Short problem 1 = Could you reproduce the passage on Twitter influence, starting at the words "Measuring influence and" and stopping after "discussed in [2]."?

Document extract =
================

Seemingly, users with the most followers should have the most influence, as they would have the greatest potential reach. However, we observed that those who had many followers were not necessarily the most active. Their potential influence went unrealized. However, there were other users whose actions succeeded in keeping the conversations going across a group of users. Since Twitter’s presentation is centered around the life cycle of Tweets, rather than the relationships among the users, can relative influence among a group of users be measured?

2 Related Work

One of the well known questions about Twitter is that unlike many traditional sources of media, there are no appointed watchdogs or gatekeepers screening the flow of information in the network and the cost of “publishing” anything on Twitter is incredibly low, therefore, Twitter might invalidate model based and more traditional forms of mass media. There is also a lack of enforced boundaries or groups, like on Facebook, which allows a much wider distribution of information, but also tends to complicate the situation more that ever, when it comes to discussing how groups of people participate in online discussions. These situations are important motivations for defining a rational measurement of influence in Twitter’s network and a variety of measurements that might eventually be used as a scientific method to influence a part of the network.

Measuring influence and social networking potential on Twitter has been discussed in several papers [2, 17]. One approach is measuring influence not only with taking followers and interactions into account, but also by analyzing similarities with the help of a ranking method similar to PageRank [17]. Other approaches define different types of influence on Twitter, such as in-degree and re-tweet [2]. They concluded that each indicator leads to a different ranking of users and that in-degree, i.e. the number of followers a user has, reveals little about the actual influence of a user. Re-tweet influence is strongly content-oriented, whereas a higher degree of influence suggests a high value of the user’s name. The closely related topics of tweeting dynamics and the prediction of content popularity and information distribution have also been discussed in [2].

Some research in [4, 9] suggests that people are more affected by the opinions of their peers than influentials. Recent studies of online social networks [2] support the hypothesis that influentials exert disproportionate amount of influence. With the numbers of active users on these sites numbering in the millions or even tens of millions, identifying influential users among them becomes an important problem with applications in marketing [2]. Twitter has no way for a user to ask another to follow them. Instead, it suggests that users “gain friends and fans on Twitter” by engaging, following others, reading and posting [15]. During that experience, Twitter gathers information to provide for a user additional content and account suggestions [15]. A separate tweet object is generated when a user tweets, which includes the original creator id, but then additional data is captured as the tweet lives on through likes and re-tweets.

================

Input data =

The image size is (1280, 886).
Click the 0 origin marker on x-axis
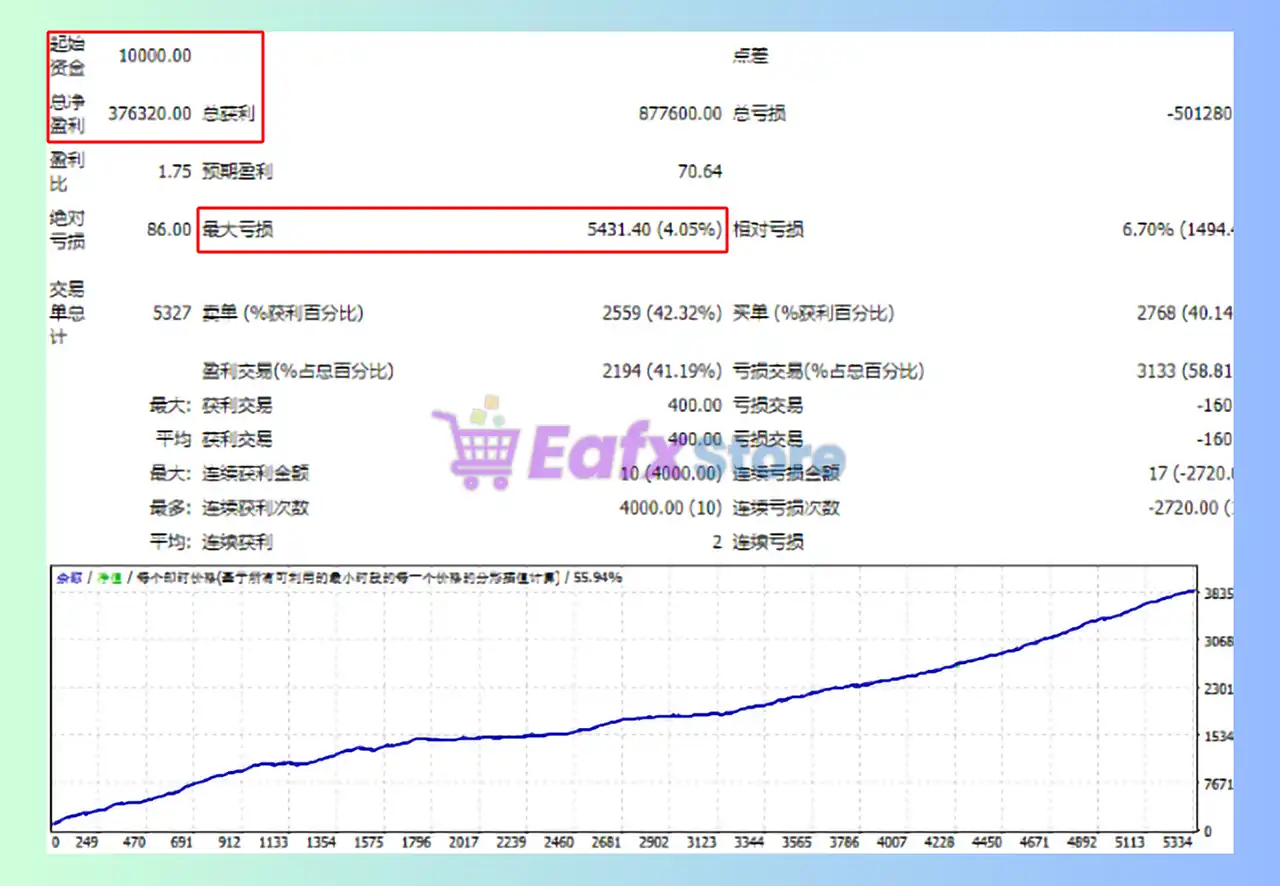[56, 842]
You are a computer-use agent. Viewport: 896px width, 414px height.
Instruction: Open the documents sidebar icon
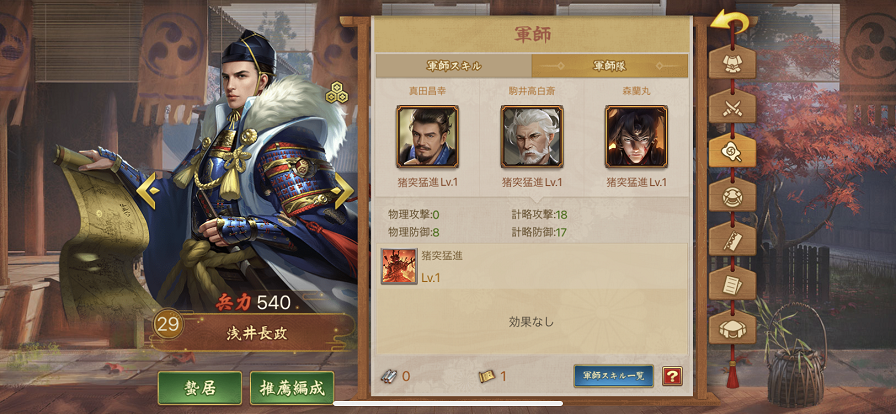(x=732, y=283)
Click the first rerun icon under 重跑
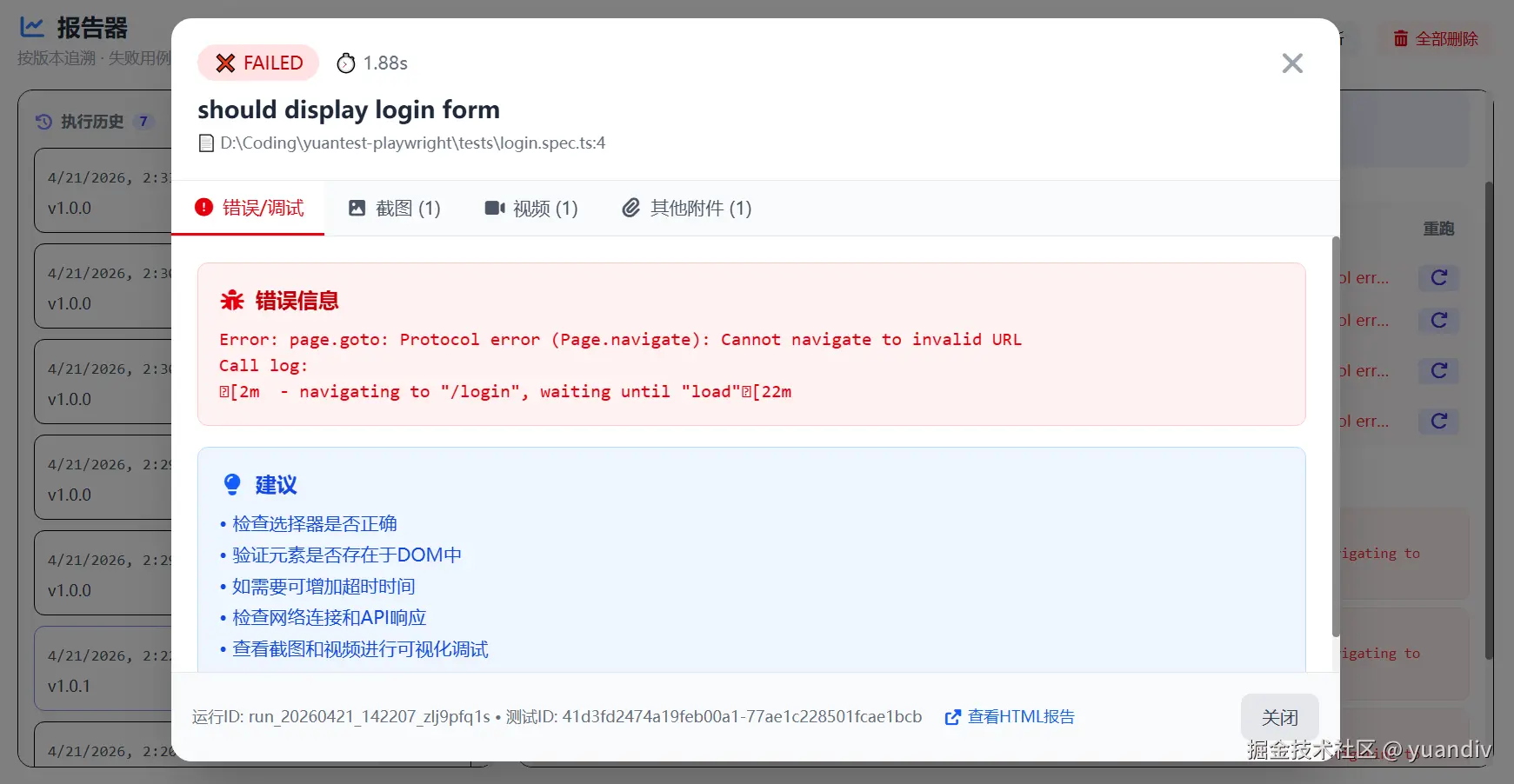This screenshot has height=784, width=1514. pyautogui.click(x=1439, y=278)
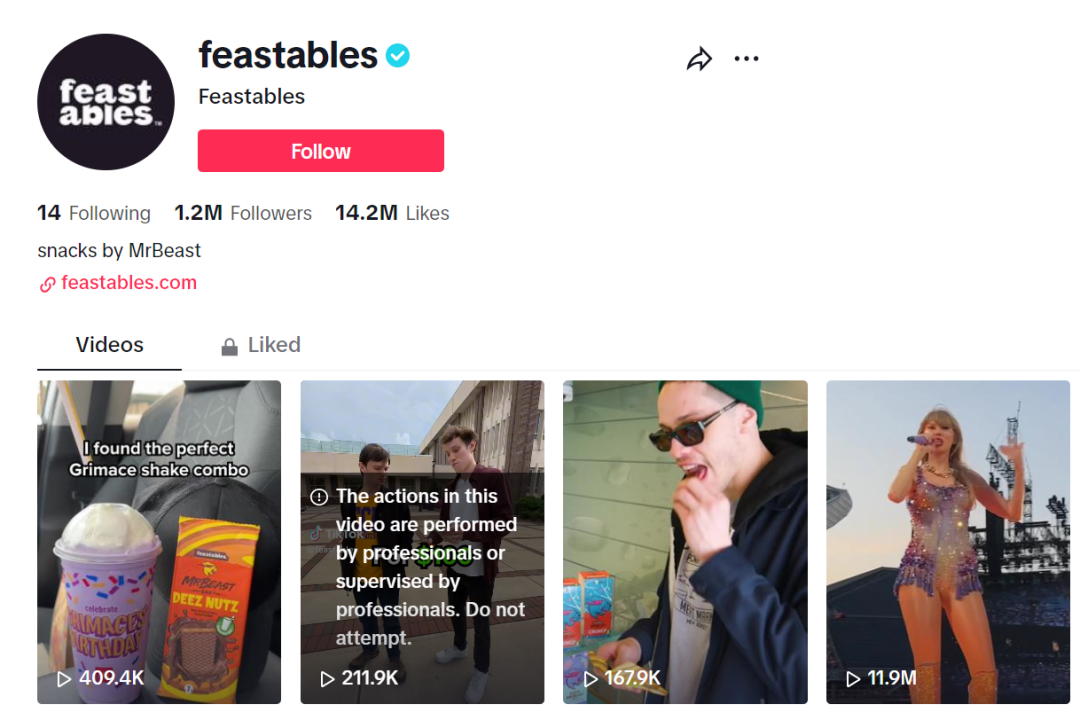View the 14 Following list
Image resolution: width=1080 pixels, height=728 pixels.
click(x=94, y=213)
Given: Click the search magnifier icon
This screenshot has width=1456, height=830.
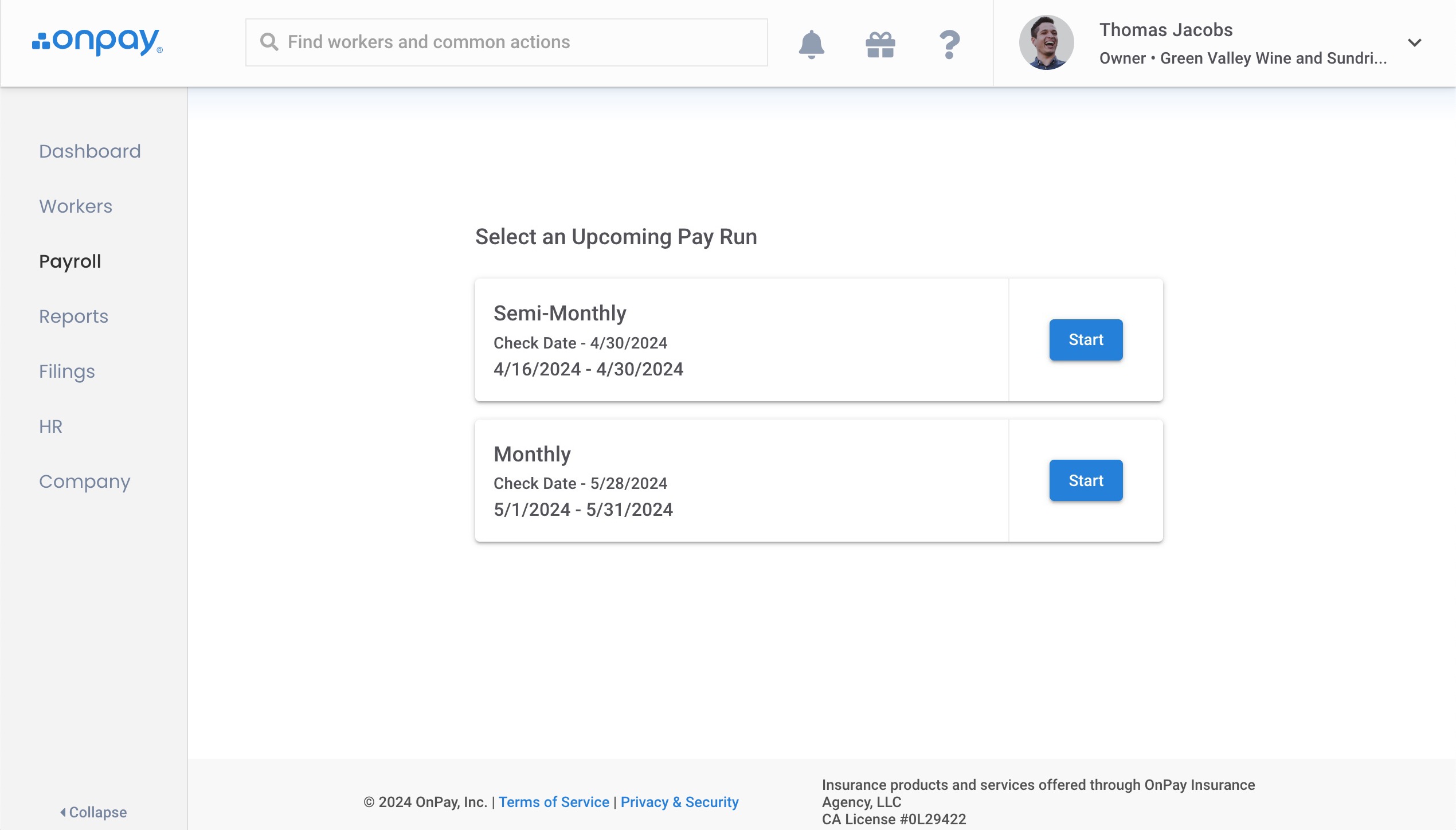Looking at the screenshot, I should coord(268,41).
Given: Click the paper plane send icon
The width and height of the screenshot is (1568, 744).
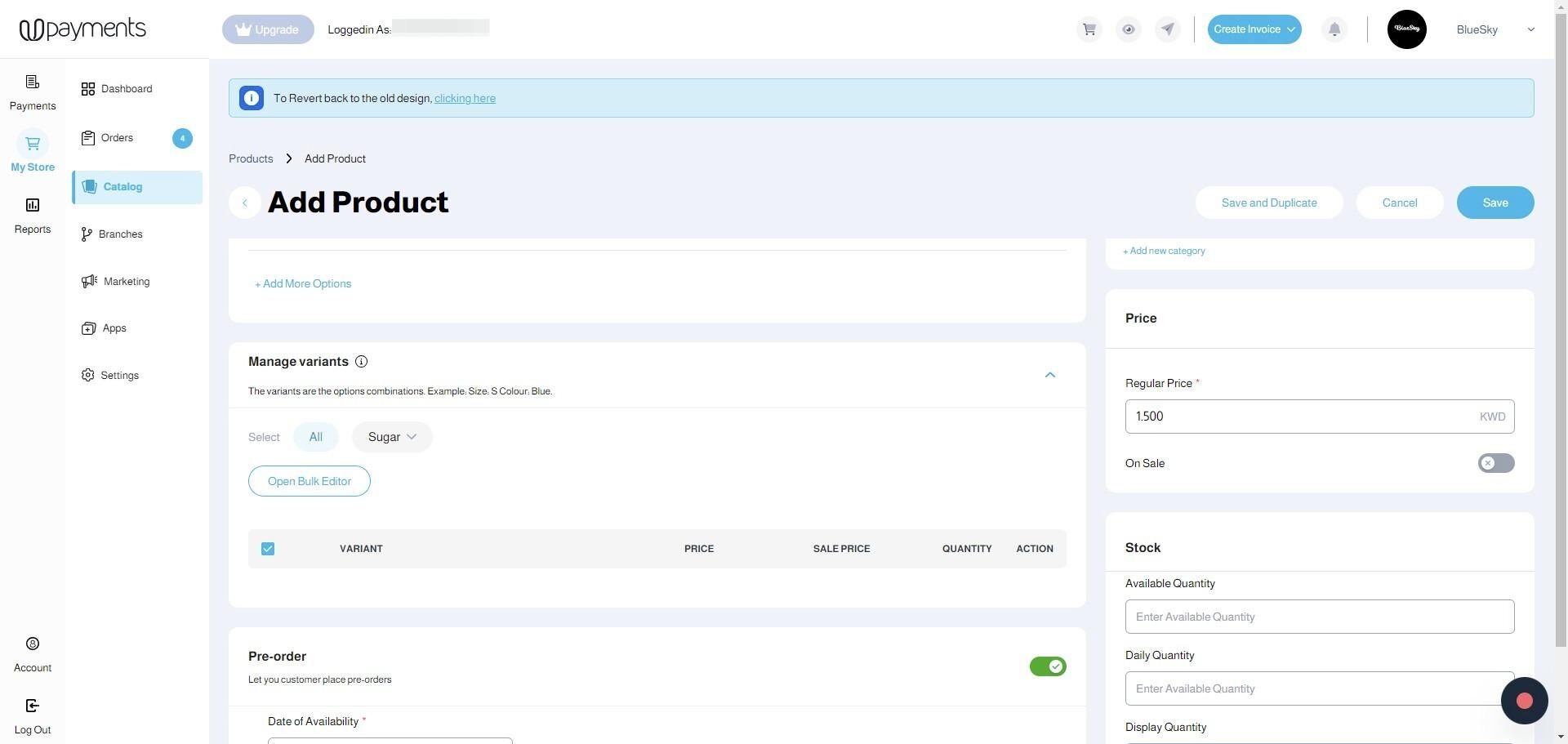Looking at the screenshot, I should pyautogui.click(x=1168, y=29).
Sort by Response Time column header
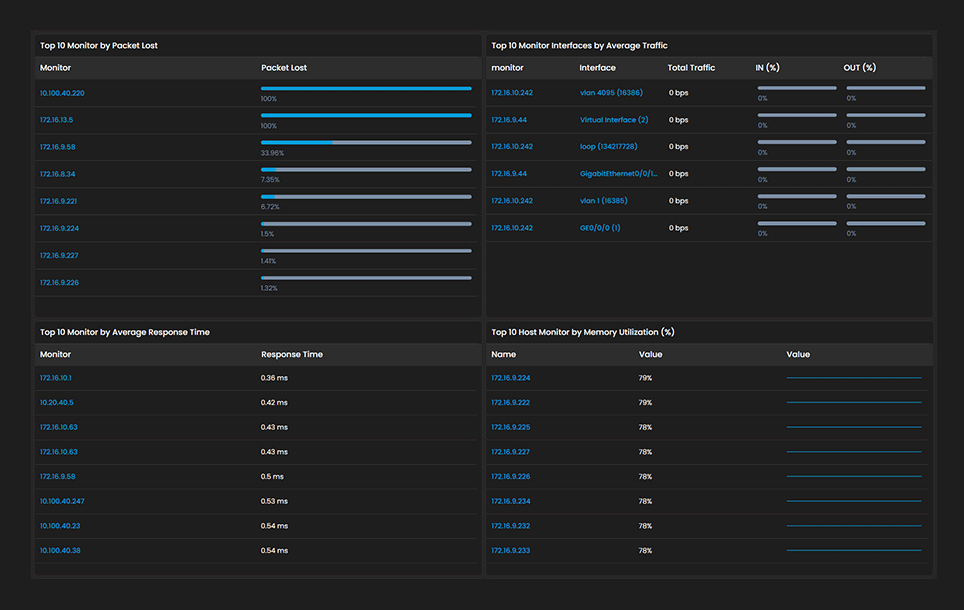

================

Short problem 2 = Would you restate the records from their first line through the line containing "(x=732, y=283)", with "marker" replaced by "indicator" and everything else unchanged, and leave out the pictures?

Reply 1 =
Measuring influence and social networking potential on Twitter has been discussed in several papers [2, 17]. One approach is measuring influence not only with taking followers and interactions into account, but also by analyzing similarities with the help of a ranking method similar to PageRank [17]. Other approaches define different types of influence on Twitter, such as in-degree and re-tweet [2]. They concluded that each indicator leads to a different ranking of users and that in-degree, i.e. the number of followers a user has, reveals little about the actual influence of a user. Re-tweet influence is strongly content-oriented, whereas a higher degree of influence suggests a high value of the user’s name. The closely related topics of tweeting dynamics and the prediction of content popularity and information distribution have also been discussed in [2].

Reply 2 =
The image size is (1280, 886).
Click the 0 origin indicator on x-axis
[56, 842]
You are a computer-use agent. Viewport: 896px width, 414px height.
Instruction: Open the documents sidebar icon
(x=732, y=283)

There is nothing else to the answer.